>>>

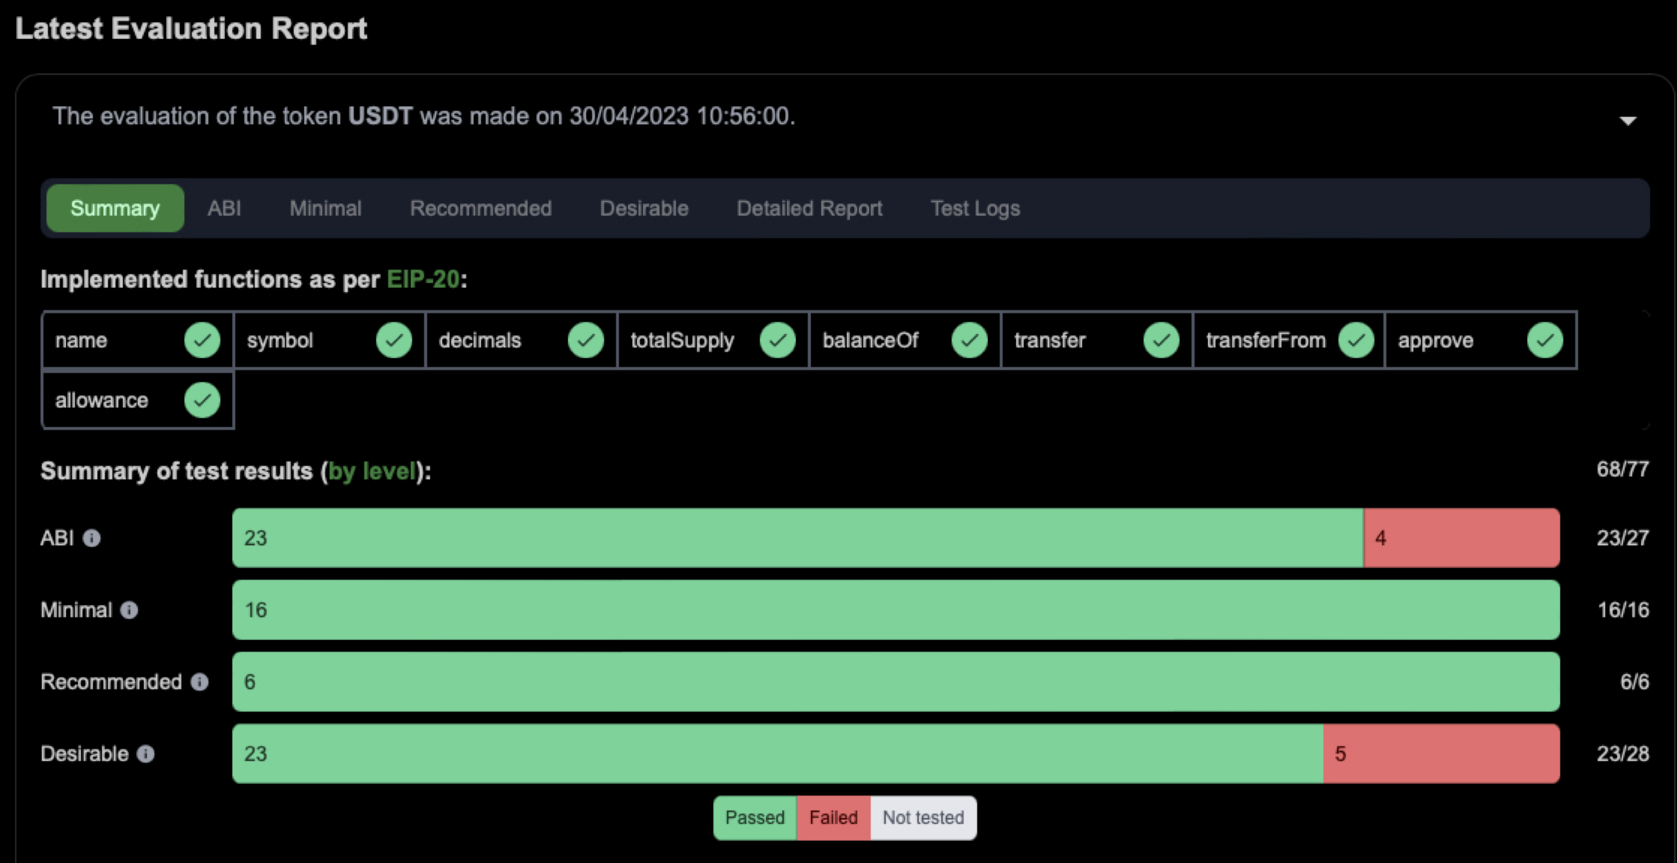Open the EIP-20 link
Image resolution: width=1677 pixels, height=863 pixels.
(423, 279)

<<<
>>>

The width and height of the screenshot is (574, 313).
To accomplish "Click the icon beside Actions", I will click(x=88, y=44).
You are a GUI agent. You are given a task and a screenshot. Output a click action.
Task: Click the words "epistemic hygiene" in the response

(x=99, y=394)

<<<

## Action item
Look through the records and gather each line with the word "screenshot".

## Solution below
The width and height of the screenshot is (574, 313).
You are a GUI agent. You are given a task and a screenshot. Output a click action.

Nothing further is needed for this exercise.